• _Exercise prompt_: Quote the records below word for word, starting at the line that contains "Task: Open help for the Stundenlöhne section" and continuing through the end of the records. Leave the pictures out.

[Begin]

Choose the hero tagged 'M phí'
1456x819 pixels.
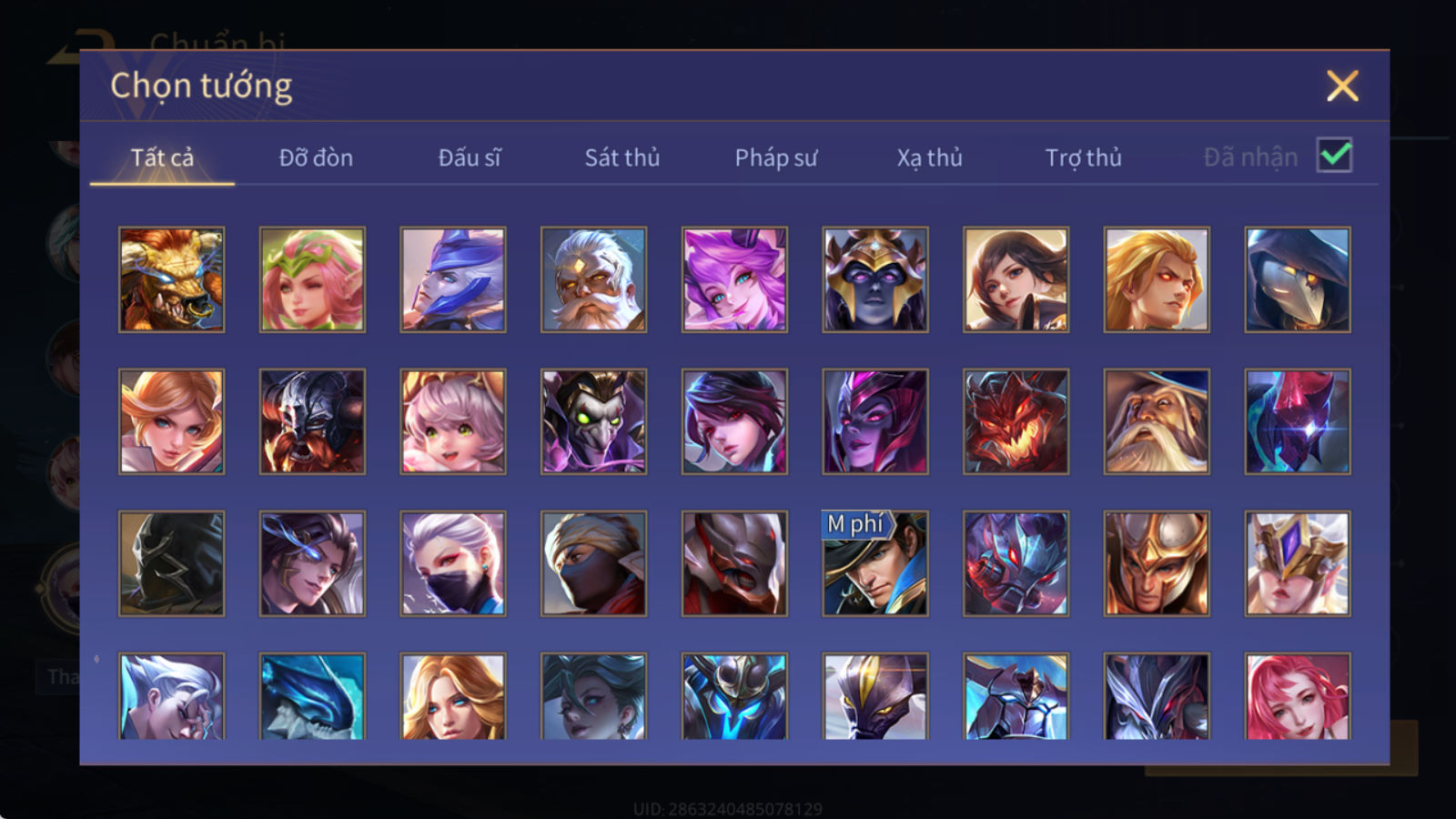(875, 563)
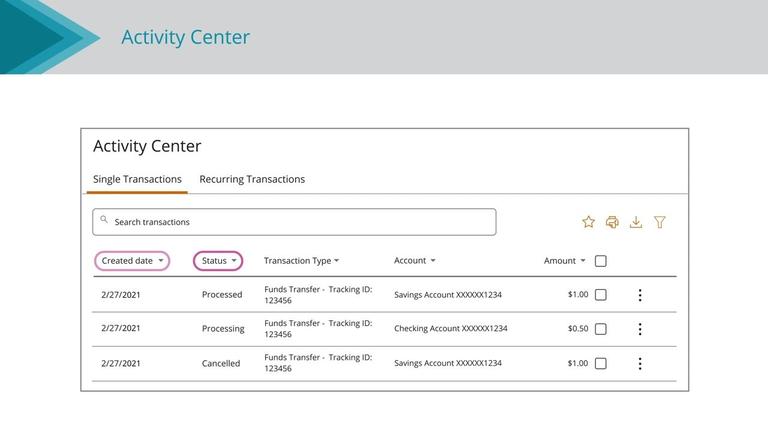Select the checkbox for the $0.50 transaction
This screenshot has width=768, height=432.
point(600,329)
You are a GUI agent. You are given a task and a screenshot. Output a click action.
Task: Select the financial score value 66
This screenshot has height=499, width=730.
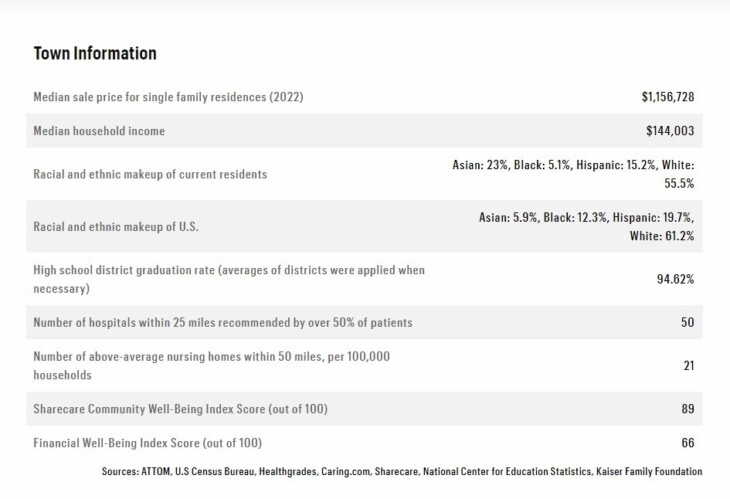687,442
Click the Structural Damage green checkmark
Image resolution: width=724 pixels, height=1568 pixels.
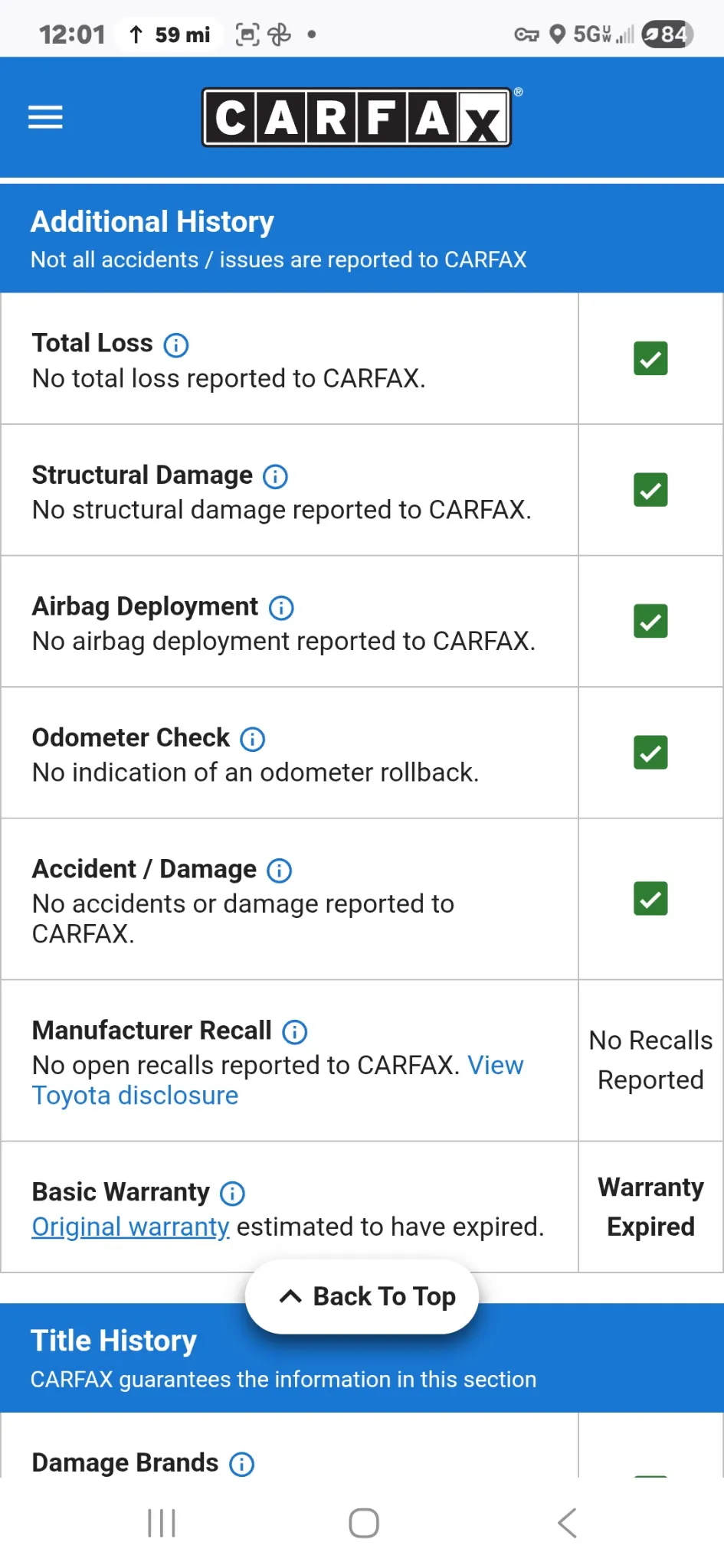(x=650, y=490)
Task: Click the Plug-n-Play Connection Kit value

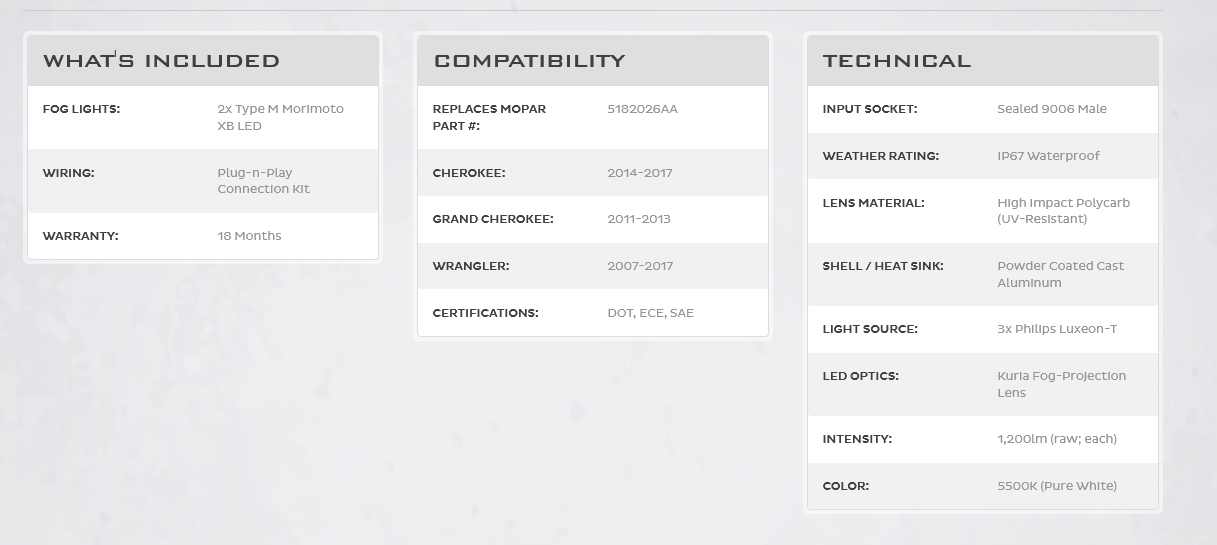Action: click(x=264, y=181)

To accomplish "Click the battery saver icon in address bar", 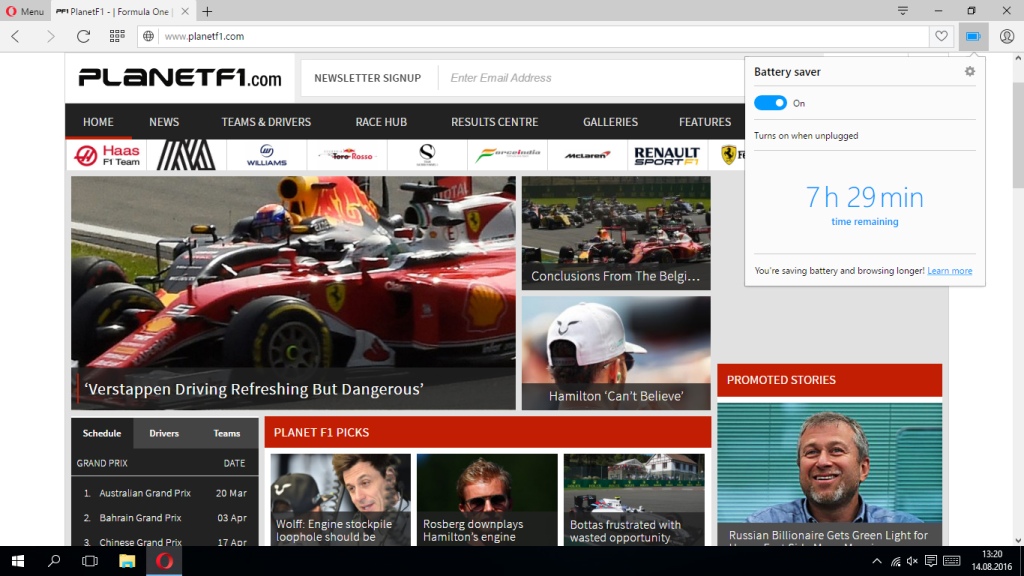I will (x=972, y=36).
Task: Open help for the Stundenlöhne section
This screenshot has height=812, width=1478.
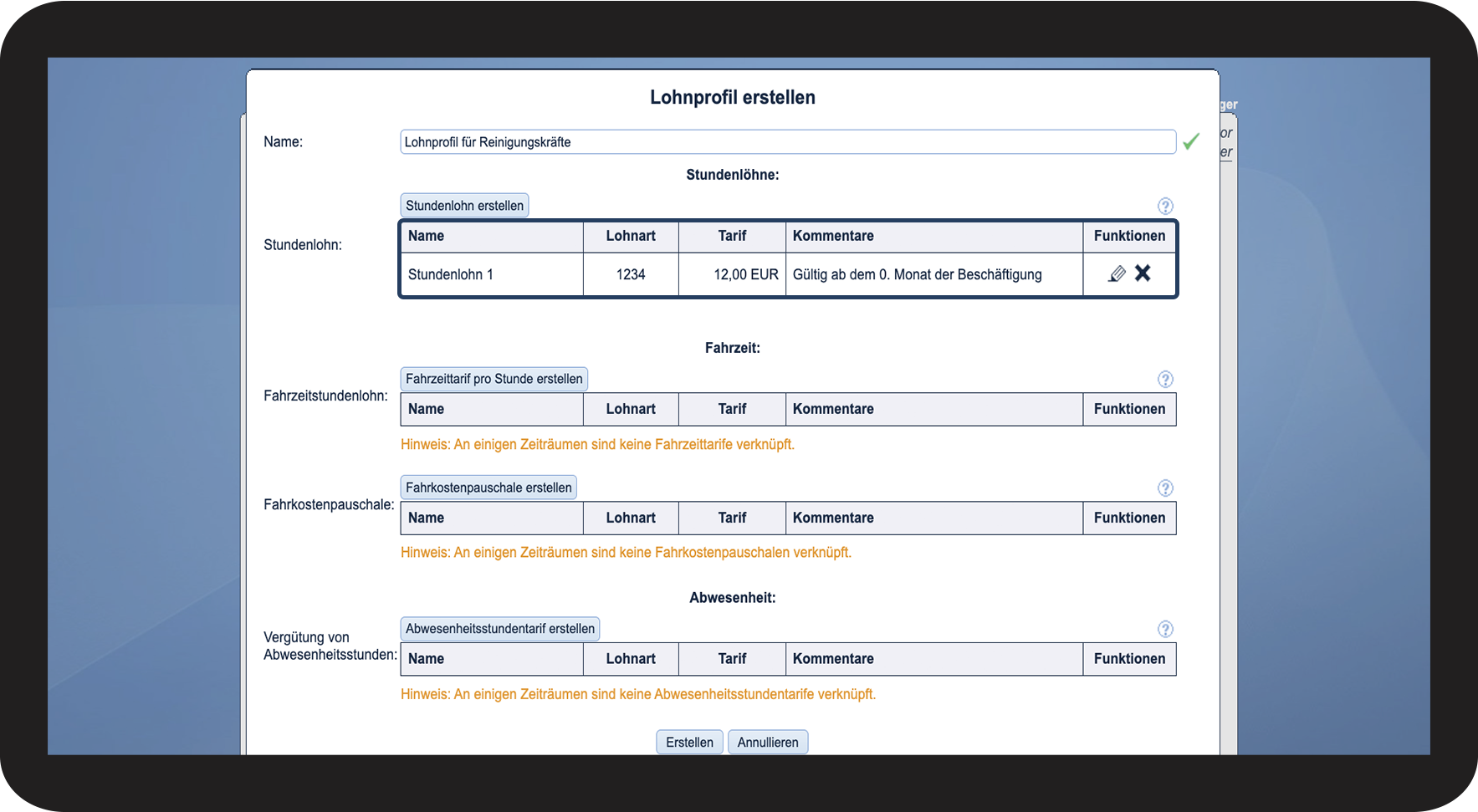Action: [x=1165, y=206]
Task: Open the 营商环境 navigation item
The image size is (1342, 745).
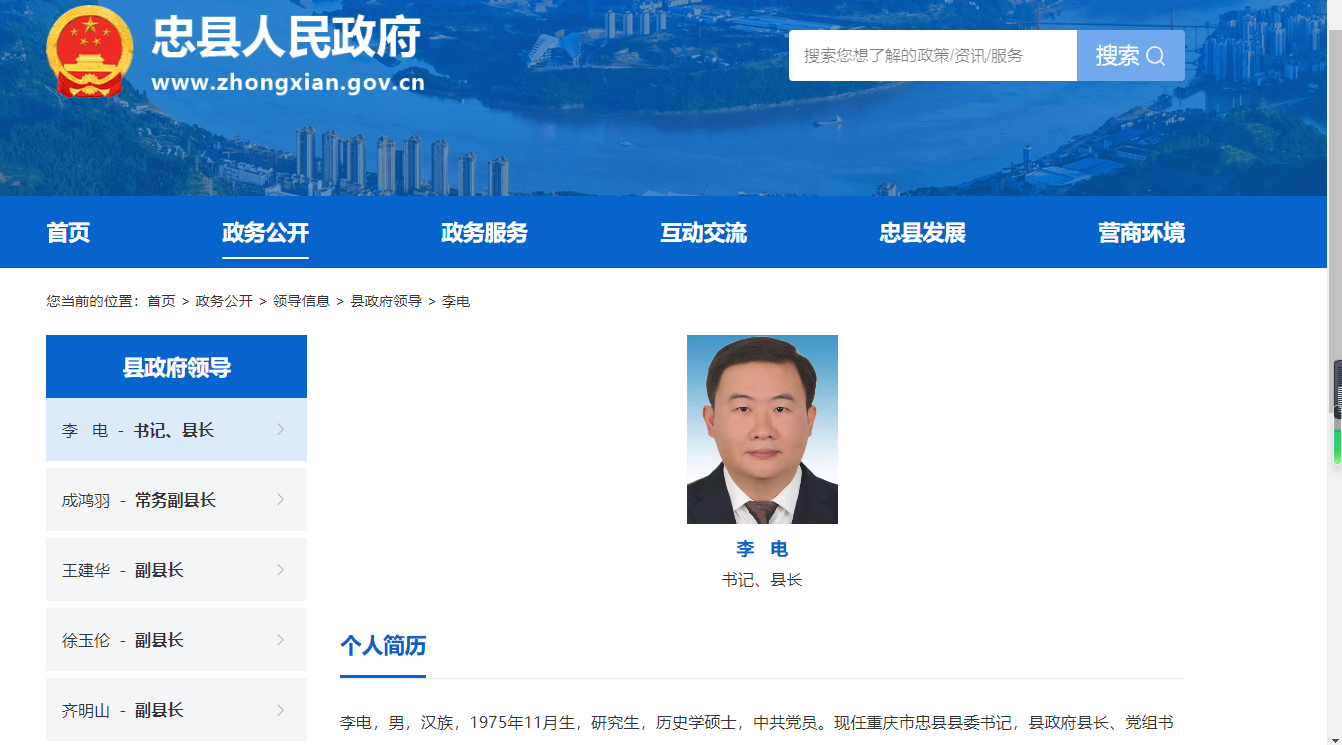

[End]

• _Solution to the exercise_:
Task: Open help for the Stundenlöhne section
This screenshot has height=812, width=1478.
Action: [x=1165, y=206]
Task: Open the 营商环境 navigation item
The image size is (1342, 745).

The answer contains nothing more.